Personal information
- Full name: William Jennings Brask Jr.
- Born: December 12, 1946 (age 79) Annapolis, Maryland, U.S.
- Height: 5 ft 10 in (1.78 m)
- Weight: 209 lb (95 kg; 14.9 st)
- Sporting nationality: United States
- Residence: Bloomington, Minnesota, U.S.

Career
- College: University of Minnesota
- Turned professional: 1969
- Former tours: PGA Tour PGA Tour of Australasia New Zealand Golf Circuit Senior PGA Tour European Seniors Tour
- Professional wins: 11

Number of wins by tour
- Sunshine Tour: 1
- PGA Tour of Australasia: 3
- Other: 7

Best results in major championships
- Masters Tournament: DNP
- PGA Championship: DNP
- U.S. Open: T57: 1978
- The Open Championship: T38: 1980

Achievements and awards
- New Zealand Golf Circuit money list winner: 1975–76

= Bill Brask =

American professional golfer (born 1946)

William Jennings Brask Jr. (born December 12, 1946) is an American professional golfer. Although he did not have much success on the PGA Tour he won a number of minor international tournaments. Due to this success overseas – where they used a smaller golf ball – he was referred to as "the king of the small ball" by Lee Trevino.

== Early life ==
Brask grew up in San Diego, California. He attended the University of Minnesota for college and played on the golf team. He was an All-American in 1967 and 1968. He won the Big Ten Championship in 1968 and finished third in the 1968 NCAA Championships.

== Professional career ==
Brask successfully got through PGA Tour Qualifying School and played full-time on tour in 1970. He was paired with Arnold Palmer at the first event of the year, the Los Angeles Open. Despite being "nervous as a cat" he played relatively well, finishing T-24. He would record five more top-25s on tour in 1970 and kept his card. In 1971, he made the cut in 7 of his 14 PGA Tour events but with no high finishes he lost his card. He would not play full-time on the PGA Tour again.

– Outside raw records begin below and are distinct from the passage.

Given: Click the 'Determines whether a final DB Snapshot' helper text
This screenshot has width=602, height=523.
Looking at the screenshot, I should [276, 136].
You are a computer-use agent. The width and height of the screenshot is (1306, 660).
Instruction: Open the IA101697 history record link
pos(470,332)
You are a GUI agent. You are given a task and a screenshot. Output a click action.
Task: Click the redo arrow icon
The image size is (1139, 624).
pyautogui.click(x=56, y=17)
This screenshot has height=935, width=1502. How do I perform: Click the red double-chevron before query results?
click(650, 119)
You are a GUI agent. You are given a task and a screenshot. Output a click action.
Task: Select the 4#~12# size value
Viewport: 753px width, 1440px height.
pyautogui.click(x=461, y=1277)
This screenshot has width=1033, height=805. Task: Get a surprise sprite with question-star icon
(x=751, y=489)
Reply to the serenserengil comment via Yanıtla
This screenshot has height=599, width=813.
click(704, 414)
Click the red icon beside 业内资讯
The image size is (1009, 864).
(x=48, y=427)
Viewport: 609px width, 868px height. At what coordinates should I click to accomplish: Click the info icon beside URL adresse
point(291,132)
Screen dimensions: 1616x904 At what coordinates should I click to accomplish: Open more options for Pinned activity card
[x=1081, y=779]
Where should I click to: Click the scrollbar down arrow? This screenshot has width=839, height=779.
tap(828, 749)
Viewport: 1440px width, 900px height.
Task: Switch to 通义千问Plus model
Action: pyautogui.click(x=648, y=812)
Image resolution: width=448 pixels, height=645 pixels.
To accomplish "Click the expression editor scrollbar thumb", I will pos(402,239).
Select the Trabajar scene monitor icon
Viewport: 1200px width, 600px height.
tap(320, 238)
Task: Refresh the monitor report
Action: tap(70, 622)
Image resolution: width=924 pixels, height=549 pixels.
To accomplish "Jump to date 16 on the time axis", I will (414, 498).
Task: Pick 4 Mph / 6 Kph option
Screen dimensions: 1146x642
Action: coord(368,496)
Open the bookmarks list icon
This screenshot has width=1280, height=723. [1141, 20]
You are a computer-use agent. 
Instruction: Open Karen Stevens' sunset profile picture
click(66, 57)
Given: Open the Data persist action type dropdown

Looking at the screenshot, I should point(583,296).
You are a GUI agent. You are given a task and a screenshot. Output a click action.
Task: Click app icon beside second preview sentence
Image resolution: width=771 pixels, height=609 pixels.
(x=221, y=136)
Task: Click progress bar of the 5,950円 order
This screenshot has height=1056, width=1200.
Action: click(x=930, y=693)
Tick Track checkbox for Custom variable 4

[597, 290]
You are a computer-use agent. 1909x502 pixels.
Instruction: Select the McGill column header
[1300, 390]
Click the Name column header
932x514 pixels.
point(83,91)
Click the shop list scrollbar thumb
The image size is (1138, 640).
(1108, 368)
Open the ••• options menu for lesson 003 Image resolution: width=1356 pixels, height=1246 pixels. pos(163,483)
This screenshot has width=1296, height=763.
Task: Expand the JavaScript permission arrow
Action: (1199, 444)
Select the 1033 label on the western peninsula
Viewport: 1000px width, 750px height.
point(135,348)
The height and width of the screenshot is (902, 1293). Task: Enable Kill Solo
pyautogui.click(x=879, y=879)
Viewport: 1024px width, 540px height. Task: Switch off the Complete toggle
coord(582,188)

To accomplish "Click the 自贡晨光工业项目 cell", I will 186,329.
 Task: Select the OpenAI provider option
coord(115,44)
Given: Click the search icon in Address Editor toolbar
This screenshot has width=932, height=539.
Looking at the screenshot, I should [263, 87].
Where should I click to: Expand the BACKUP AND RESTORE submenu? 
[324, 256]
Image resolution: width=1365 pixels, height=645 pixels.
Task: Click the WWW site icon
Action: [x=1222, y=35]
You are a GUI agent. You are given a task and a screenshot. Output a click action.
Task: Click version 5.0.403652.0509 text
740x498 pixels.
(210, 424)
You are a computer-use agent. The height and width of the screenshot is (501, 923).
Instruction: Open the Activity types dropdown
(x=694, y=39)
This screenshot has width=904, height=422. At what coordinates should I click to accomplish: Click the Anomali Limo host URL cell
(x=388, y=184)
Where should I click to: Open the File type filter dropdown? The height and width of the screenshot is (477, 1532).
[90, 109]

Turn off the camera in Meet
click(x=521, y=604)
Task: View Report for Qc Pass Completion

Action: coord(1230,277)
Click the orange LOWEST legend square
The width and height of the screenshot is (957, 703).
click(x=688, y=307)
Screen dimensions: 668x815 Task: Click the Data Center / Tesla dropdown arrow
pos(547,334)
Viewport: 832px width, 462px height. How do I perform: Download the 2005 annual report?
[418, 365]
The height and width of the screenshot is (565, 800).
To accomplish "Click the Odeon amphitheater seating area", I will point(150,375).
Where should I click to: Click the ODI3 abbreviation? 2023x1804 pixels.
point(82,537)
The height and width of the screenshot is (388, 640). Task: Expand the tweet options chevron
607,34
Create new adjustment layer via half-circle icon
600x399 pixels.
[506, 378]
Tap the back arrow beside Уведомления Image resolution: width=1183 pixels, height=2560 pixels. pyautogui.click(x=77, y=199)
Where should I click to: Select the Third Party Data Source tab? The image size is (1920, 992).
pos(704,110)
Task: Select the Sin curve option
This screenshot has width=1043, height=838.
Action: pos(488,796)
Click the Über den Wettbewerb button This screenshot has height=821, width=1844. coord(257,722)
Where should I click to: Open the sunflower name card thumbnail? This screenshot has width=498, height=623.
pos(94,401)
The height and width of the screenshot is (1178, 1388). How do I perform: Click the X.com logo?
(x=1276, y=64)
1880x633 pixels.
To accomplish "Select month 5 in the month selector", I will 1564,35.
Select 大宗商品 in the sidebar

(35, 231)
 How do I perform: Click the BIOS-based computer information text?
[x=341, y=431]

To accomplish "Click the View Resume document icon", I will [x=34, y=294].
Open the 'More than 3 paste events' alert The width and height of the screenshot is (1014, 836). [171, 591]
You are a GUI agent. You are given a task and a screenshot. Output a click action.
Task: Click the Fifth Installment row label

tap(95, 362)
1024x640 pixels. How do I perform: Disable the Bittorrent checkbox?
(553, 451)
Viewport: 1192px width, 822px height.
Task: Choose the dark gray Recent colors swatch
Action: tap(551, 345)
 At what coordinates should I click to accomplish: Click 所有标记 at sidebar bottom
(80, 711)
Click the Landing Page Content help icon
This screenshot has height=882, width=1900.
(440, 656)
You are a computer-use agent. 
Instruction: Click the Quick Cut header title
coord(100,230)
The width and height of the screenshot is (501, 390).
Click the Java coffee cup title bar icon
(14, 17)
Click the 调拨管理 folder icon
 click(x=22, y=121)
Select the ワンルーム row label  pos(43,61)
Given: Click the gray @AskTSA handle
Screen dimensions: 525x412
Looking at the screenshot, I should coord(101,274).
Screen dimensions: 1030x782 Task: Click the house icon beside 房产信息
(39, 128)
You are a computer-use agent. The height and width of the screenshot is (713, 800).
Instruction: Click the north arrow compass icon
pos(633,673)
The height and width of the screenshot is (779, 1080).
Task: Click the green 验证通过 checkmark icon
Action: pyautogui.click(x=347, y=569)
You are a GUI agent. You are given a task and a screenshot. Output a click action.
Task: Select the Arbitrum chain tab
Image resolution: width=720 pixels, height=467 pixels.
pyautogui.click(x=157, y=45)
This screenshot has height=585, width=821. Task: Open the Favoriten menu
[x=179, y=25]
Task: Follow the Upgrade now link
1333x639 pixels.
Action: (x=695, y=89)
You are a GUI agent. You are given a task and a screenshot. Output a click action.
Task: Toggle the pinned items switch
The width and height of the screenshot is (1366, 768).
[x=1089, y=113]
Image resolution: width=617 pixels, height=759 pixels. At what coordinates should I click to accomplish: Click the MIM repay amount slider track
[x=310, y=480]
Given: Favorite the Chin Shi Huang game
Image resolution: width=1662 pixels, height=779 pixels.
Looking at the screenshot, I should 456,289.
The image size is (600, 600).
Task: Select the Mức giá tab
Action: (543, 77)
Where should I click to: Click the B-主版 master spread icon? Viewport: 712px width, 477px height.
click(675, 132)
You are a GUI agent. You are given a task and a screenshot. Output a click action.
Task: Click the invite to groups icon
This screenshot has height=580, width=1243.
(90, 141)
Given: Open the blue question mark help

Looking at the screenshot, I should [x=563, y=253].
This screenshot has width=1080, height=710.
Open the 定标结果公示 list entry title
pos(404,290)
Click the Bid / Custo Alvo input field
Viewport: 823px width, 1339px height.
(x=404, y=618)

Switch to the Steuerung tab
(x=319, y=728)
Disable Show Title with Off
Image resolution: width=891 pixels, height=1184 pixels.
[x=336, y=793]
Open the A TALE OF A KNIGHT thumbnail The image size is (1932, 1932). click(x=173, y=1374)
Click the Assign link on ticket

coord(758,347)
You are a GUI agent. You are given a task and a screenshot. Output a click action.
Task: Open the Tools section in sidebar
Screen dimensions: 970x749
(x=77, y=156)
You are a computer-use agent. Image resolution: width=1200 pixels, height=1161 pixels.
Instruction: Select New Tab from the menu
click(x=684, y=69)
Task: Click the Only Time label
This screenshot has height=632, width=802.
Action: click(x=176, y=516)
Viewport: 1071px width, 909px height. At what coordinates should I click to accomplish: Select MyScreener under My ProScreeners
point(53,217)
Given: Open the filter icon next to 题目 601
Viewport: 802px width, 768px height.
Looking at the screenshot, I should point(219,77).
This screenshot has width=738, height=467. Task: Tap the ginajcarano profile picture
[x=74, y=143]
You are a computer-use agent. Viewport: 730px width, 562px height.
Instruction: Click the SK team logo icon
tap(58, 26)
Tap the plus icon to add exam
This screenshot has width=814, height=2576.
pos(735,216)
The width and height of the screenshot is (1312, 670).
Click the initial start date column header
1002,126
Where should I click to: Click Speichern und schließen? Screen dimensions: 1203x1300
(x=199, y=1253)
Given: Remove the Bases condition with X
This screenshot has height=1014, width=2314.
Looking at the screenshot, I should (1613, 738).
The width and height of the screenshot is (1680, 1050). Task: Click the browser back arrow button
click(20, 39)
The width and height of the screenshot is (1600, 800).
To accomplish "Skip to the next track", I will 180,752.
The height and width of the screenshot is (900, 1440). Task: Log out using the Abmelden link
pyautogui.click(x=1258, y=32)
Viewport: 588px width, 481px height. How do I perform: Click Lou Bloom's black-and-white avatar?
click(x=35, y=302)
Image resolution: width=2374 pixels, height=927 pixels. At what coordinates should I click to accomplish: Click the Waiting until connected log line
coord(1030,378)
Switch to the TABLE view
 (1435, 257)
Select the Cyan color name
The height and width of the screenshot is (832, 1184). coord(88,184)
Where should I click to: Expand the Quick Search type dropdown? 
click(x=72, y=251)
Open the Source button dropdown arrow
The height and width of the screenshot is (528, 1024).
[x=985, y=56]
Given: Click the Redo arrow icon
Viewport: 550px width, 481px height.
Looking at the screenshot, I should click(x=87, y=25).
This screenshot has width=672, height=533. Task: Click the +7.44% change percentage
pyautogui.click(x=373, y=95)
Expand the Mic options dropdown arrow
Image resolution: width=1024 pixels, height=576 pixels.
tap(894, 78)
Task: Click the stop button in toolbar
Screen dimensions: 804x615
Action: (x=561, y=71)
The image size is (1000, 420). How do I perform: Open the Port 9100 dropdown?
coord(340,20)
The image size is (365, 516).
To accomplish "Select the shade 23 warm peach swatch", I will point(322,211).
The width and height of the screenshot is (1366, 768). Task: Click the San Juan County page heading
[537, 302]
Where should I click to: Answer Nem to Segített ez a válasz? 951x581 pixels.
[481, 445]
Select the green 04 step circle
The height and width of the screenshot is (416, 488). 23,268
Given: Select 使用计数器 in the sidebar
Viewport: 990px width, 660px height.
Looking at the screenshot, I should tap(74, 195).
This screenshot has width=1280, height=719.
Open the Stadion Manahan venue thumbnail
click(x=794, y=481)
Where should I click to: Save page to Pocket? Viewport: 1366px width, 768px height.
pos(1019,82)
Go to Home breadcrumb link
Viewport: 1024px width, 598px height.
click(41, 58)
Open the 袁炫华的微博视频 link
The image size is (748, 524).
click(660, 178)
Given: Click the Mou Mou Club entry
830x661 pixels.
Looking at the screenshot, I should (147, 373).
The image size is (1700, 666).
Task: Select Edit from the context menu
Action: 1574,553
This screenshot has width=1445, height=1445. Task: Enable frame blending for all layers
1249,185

Brask would have much better luck overseas. At the 1970 Dunlop International in Canberra, Australia he was tied for the lead in the final round and ultimately finished a shot back of Gary Player. He tied Lee Trevino and Kel Nagle for second. Brask was elated with his performance, stating "I'm so excited it is just like winning." Later in the month he recorded a solo fourth at New Zealand's Caltex Tournament, three behind. Four years later he won his first professional event at the Western Province Open on the South African Tour with a score of 280 (−4).

Brask would have great success during the PGA Tour of Australia's 1975 season. In October he finished solo 4th at the New South Wales Open. His first victory down under was in November 1975, winning the New Zealand Airlines Classic by a shot over Peter Thomson and four shots over Tom Kite who finished 3rd. At the New Zealand Open he and fellow American Bruce Fleisher finished four shots back to Australian Bill Dunk. At the Australian Open he finished runner-up, three shots back of American Jack Nicklaus. This extraordinary play down under would help Brask a second place finish on the 1975 Australian Tour's Order of Merit.

This good play continued in 1976. On January 1, 1976 Brask fired a nine-under-par 61 at the opening round of the New Zealand PGA Championship. He held the lead through much of the tournament but New Zealand's John Lister caught him at the end of regulation. Lister would defeat Brask in a playoff. Later in the month, he recorded a third place finish at the BP South African Open, three out of a playoff. Much later in the year he finished a distant runner-up to Bob Shearer in defense of his New Zealand Airlines Classic title.

His good international continued through the 1970s. He also seriously contended at the European Tour's 1977 Callers of Newcastle tournament, finishing two out of a playoff. Brask won the South Seas Classic in Fiji in September 1977, five shots ahead of Guy Wolstenholme. In March 1978 he won the Indian Open, shooting a final round 67 to defeat defending champion Brian Jones, Taiwan's Kuo Chie-Hsiung, and Australia's Stewart Ginn by four shots. Brask out-shot the trio of second-place finishers by 9 shots over the final round. Three months later he was on the first page of the U.S. Open leaderboard. Brask shot an opening round 71 (E) to find himself in a tie for 5th, two back of Hale Irwin. He stumbled with a second round 76, however, and was not near the lead after that.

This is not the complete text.